Contactada pelo JN, a PGR disse não ter qualquer informação a divulgar sobre o parecer que foi anunciado pelo presidente da República, Marcelo Rebelo de Sousa, no passado dia 5, no final da reunião no Infarmed.

Poucas horas depois do repto dos autarcas, a ministra da Administração Interna, Francisca Van Dunem, anunciou uma conferência de Imprensa para as 19 horas de ontem, em que também participariam o secretário de Estado Adjunto e da Administração Interna, Antero Luís, e a diretora-geral da Saúde, Graça Freitas.

Porém, a conferência de Imprensa acabou por ser adiada para hoje, precisamente por o MAI ainda não ter recebido o parecer da PGR.

Contra um horário específico para doentes

Os autarcas estão contra a fixação de um horário específico para os eleitores confinados votarem no próximo dia 30. Em oposição a uma medida que foi admitida como possível pelo Governo, os presidentes de Câmara já propuseram a criação de mesas dedicadas a pessoas em isolamento e regimes de "drive-thru". Os presidentes de Junta também não estão "muito de acordo" com um horário dedicado a confinados. Para o presidente da Associação Nacional de Freguesias, assegurar o voto das pessoas trata-se de uma situação "um pouco difícil de resolver".
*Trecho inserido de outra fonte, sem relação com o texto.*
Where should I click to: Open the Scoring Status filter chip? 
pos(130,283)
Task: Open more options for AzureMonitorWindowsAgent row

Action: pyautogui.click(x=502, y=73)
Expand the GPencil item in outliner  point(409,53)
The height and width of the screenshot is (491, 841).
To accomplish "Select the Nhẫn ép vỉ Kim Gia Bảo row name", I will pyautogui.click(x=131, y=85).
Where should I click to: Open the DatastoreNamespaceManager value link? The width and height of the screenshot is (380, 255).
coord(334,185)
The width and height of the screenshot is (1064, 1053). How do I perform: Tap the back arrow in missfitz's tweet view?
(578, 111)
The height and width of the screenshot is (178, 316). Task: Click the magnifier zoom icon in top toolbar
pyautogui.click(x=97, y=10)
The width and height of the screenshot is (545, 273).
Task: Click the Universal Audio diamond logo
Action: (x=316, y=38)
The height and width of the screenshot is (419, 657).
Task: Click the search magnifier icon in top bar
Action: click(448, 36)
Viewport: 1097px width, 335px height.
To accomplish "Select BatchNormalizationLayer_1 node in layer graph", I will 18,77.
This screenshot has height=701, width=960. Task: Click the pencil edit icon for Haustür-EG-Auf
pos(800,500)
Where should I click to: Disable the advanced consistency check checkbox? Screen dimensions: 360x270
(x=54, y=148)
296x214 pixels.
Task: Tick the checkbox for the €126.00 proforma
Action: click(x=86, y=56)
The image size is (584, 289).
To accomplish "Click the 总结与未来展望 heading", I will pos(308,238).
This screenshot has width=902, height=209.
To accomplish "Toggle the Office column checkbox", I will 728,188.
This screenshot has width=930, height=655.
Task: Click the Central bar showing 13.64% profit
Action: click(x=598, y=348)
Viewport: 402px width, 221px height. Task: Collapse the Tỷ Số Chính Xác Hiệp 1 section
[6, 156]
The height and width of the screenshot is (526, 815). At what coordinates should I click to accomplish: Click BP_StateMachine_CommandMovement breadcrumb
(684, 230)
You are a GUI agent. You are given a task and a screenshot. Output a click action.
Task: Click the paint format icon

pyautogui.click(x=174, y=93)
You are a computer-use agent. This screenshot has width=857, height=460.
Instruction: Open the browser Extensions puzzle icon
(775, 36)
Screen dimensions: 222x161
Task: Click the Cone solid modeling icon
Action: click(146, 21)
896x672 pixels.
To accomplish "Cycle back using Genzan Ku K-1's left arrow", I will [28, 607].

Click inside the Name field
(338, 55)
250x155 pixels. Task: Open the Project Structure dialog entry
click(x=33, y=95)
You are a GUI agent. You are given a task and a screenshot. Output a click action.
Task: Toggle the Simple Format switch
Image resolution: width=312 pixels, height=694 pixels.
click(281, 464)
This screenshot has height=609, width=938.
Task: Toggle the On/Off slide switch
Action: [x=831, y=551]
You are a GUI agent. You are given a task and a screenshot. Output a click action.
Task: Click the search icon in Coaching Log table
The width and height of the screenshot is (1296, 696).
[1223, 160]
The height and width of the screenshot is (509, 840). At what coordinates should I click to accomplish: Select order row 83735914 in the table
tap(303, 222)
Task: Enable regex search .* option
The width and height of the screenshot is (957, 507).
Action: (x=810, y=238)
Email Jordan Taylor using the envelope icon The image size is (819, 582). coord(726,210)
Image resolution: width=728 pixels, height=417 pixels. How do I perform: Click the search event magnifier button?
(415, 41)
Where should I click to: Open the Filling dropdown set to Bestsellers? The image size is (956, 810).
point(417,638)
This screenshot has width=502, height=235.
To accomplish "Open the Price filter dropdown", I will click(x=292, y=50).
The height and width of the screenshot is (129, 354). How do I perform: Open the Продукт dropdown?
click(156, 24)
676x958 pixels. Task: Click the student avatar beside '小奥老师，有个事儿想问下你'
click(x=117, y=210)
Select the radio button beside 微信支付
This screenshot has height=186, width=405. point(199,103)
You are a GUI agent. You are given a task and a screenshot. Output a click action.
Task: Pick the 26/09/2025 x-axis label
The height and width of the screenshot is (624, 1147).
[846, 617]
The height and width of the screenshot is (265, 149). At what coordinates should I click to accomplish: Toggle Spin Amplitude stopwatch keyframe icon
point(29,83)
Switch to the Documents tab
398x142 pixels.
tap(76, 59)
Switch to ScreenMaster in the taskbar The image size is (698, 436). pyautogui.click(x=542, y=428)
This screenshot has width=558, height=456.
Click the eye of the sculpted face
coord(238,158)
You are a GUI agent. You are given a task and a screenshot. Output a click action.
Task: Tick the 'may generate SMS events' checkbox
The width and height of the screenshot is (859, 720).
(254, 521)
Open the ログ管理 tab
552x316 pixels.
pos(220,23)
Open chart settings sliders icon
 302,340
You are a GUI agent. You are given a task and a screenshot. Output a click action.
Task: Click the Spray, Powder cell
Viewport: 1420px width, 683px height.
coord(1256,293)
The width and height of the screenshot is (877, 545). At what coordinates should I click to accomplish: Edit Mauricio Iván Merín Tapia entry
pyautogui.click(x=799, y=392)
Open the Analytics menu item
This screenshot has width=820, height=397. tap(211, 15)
"As pessoas têm de se precaver. Usar máscara, distanciamento físico, desinfetar as mãos, etiqueta respiratória, tentar e fazer, que é a obrigação de cada um, preservar a sua saúde e a dos outros. Se cada um fizer isto, as coisas serão simplificadas e não correremos muitos riscos", sustentou Jorge Veloso, convicto de que o voto antecipado, de domingo, que conta já com mais de 181 mil inscritos, vai resolver "muito essa situação".

Mais de 16 mil mesas

São cerca de 16 400 as mesas de voto que vão estar a funcionar, em todo o país, no dia das eleições. Para tal, foram requisitadas cerca de 90 mil pessoas, que já receberam a dose de reforço da vacina contra a covid.

Reforço no domingo

O Governo já anunciou um reforço das secções de voto antecipado. Por exemplo, Lisboa vai ter 133 e o Porto 50.

Abstenção a subir

A abstenção em legislativas tem vindo sempre a subir desde 25 de abril de 1975 (o menor valor, de 8,34%) até à mais recente votação do género, em 6 de outubro de 2019 (o mais alto registo, de 51,43%).